Gene therapy’s success or failure in hemophilia could be known in a few months, but some questions won’t be answered for years. Will the new gene, randomly lodged in a cell’s chromosome, trigger cancer? Will it make its way into germ cells (sperm, in this case) and get passed on to children? That could be catastrophic, since every cell in the body would inherit the foreign gene. Normally, cells selectively repress the expression of many genes, keeping them dormant, but the new gene, because of the way it’s engineered, would be turned on everywhere. Such hyperactivity could be “devastating” to a developing fetus, says gene-therapy researcher Jon Gordon of Mt. Sinai Medical Center.
Most researchers working with viral vectors consider these risks minimal. (High’s lab found that Avigen’s vector makes it into the testes of rabbits, but not their sperm.) Still, Jesse Gelsinger’s shocking death showed how a vector commonly considered safe could deliver an ugly surprise. “We are not very sophisticated, yet, in really controlling what we’re doing when we give these vectors,” says Gordon. “Their biological distribution, their fate, and how they behave in vivo-we have a lot of knowledge that’s yet to be acquired there.”

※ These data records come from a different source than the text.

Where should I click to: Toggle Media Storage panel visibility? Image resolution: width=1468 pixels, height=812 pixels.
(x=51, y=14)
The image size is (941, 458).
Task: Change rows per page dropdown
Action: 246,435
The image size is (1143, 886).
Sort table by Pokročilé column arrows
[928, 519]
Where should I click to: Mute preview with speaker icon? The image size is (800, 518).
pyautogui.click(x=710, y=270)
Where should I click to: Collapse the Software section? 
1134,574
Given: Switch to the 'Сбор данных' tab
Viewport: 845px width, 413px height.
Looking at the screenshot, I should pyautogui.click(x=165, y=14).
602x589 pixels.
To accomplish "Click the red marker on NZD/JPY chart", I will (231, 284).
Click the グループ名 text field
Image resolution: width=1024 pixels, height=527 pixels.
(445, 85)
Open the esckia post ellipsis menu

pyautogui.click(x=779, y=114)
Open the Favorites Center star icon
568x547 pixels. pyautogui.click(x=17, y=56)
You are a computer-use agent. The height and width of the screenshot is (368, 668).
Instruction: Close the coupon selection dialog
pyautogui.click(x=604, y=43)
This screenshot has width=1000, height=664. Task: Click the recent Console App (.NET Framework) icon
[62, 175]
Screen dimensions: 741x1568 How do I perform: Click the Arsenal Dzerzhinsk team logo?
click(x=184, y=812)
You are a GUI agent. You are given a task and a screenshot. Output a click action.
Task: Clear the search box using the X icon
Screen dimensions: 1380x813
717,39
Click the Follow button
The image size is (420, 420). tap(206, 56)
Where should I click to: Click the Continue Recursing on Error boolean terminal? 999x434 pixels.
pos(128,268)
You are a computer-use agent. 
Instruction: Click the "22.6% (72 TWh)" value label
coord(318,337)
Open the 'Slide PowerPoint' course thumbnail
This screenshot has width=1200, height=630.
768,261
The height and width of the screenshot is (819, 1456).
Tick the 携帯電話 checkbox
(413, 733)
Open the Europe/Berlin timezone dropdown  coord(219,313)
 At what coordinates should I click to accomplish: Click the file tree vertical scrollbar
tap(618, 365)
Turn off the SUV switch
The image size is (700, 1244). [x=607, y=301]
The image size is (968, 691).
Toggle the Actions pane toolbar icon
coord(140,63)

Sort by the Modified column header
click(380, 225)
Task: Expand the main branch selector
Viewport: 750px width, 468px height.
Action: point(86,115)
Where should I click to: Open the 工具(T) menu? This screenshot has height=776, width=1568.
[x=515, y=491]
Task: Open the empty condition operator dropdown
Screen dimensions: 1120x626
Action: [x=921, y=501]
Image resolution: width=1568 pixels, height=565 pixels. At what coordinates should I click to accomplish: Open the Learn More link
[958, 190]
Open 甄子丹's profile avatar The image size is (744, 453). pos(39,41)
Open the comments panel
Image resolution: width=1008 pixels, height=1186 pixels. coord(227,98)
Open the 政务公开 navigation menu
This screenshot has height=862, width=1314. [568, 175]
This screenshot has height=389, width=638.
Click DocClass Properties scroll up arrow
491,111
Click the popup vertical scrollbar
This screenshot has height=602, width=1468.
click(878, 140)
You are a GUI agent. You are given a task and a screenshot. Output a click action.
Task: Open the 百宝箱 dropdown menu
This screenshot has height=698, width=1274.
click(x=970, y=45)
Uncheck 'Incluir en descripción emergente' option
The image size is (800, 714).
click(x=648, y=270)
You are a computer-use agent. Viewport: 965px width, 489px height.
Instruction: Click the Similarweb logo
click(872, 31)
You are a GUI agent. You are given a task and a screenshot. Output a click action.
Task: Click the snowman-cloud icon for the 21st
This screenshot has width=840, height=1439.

By the end of the year, when the last of these trials should wrap up, over 30 hemophilic patients will have exposed themselves to largely unknown risks. “They’re really pretty brave,” says Kathy High. Safety aside, will gene therapy work? High is confident hers will, especially at the higher doses planned for the end of the trial. But what if inhibitors develop-or worse? “If there was a death in a hemophiliac, that would set the field back a decade,” says University of North Carolina hematologist Gilbert White.
High, as always, remains alert for any sign of trouble-even in the fortune cookies that come with the Chinese dinners she likes to order. A recent one seemed ominous: “When things are going well is the time to prepare for danger.”